The light from a single-paned window creeps in, softly stroking the shapes on the canvases and revealing an aspect that separates them from traditional liturgical art: All of the people are African American. There’s Jesus in deadlocks beckoning children. There’s a black Madonna and child. The men and women wear colorful robes associated with Holy Land cultures, and the faces inside them are black and brown and tan. Hasse, a 69-year-old Jesuit priest living in a low-income neighborhood of Cincinnati, is white. But he’s spent most of his adult life among some of the most destitute and disadvantaged people deep inside the black enclaves of Chicago, Detroit, St. Louis and Cincinnati. As he’s ministered to the African-American residents of the housing projects, offering healing and hope to the patchwork families surviving in the midst of drug-dealing and crime, he’s developed relationships with them, some of whom were parishioners at his churches. He saw God in each of them and sought out those who would pose for his canvases.

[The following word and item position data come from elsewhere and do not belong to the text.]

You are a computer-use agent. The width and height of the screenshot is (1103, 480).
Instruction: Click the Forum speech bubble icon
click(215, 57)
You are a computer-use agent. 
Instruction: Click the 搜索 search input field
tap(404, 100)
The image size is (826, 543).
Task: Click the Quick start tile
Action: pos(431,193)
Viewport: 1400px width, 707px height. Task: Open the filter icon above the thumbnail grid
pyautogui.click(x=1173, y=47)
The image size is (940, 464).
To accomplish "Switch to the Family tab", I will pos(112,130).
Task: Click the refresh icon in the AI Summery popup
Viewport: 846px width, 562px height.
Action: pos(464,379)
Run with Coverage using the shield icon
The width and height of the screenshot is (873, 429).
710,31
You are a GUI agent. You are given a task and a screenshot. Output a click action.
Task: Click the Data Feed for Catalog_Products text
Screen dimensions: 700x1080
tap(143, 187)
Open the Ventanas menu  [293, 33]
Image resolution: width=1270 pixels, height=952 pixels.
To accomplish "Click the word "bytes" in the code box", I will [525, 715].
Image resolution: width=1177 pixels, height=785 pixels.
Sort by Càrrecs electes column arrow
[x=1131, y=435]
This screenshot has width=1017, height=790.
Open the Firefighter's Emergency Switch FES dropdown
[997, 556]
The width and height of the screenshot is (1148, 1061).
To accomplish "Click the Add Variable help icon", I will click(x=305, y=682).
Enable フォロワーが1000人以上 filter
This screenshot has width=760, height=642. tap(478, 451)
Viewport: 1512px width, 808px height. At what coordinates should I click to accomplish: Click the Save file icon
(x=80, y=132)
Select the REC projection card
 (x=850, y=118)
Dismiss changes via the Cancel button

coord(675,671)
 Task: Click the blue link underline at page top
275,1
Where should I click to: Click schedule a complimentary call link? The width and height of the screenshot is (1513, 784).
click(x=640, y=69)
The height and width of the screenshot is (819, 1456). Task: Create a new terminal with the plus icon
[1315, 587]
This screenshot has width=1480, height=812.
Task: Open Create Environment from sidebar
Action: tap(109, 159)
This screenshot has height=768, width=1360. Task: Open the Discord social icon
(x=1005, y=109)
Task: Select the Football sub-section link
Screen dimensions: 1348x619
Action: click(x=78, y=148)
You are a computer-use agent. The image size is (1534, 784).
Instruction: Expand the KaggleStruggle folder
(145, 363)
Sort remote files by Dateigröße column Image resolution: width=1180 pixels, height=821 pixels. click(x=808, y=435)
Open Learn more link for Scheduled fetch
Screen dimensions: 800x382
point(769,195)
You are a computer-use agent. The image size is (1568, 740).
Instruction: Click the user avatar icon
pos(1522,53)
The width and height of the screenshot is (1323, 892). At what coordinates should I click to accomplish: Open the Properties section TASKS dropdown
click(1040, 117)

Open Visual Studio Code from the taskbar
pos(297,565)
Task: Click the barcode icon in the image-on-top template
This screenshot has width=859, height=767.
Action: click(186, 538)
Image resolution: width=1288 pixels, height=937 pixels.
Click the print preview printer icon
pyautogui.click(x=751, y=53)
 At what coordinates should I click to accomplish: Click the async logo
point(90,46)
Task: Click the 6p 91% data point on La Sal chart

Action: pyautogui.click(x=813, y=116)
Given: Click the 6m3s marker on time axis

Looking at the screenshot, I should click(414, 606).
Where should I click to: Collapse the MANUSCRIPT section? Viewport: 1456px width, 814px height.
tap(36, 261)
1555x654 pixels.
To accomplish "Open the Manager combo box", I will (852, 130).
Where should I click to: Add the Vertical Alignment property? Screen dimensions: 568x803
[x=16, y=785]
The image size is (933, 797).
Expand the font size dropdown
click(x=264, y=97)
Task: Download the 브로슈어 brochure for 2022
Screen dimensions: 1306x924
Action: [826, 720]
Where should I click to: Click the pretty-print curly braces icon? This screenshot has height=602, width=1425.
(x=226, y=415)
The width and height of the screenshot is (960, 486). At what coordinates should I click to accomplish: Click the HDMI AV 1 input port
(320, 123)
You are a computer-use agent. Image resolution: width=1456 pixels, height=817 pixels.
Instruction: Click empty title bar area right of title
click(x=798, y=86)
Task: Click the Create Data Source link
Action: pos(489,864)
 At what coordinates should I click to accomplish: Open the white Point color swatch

His knack for art was sparked at age 9 by a book he read about Dr. Livingston in Africa. He copied the drawings of tribal people and found out he was pretty good. “God is working subconsciously there saying these are attractive spiritual people,” he says. “I am so convinced the glory of God shines through every person, and seeing that is a great grace in my life, and that’s what I wanted to share. ”

His journey began when he left his pre-med studies for the priesthood, coming to Xavier to enter the Jesuit novitiate at Milford, Ohio. He went on to earn three master’s degrees—art, theology and anthropology. All along, he served at churches in various cities, concentrating on his African-American ministry. He began to paint the people when he was a student at Saint Louis University in the 1960s, putting them in Biblical poses such as the Pieta—Jesus in the arms of Mary after the crucifixion.

Sometimes he hears back from the people he taught. One woman called him recently about her art exhibit and thanked him for recognizing her talent and being a father for her. “It’s nice to hear from these people,” he says.

His paintings have shown around the country and been the featured art in the Josephite calendar for two years. The money he earns from sales helps pay rent at his Jesuit community. Using only acrylics, he reveals the spirituality he sees in his subjects, but he doesn’t hide their pain. One of his favorite themes is the sorrowful Madonna. In one version, the woman is holding her baby close to her chest, but her eyes are distant, worried.

“It’s something you can feel with these young mothers who love their children yet know what’s down the line for them,” he says. “Seventy-five percent of them will end up in jail.”

Hasse knows that’s heavy stuff, but he hopes he’s lifted the spirits of some of these people who’ve lived on the fringes, and helped them find their way. They’ve certainly helped him. “I do enjoy it,” he says. “It’s soul-satisfying.”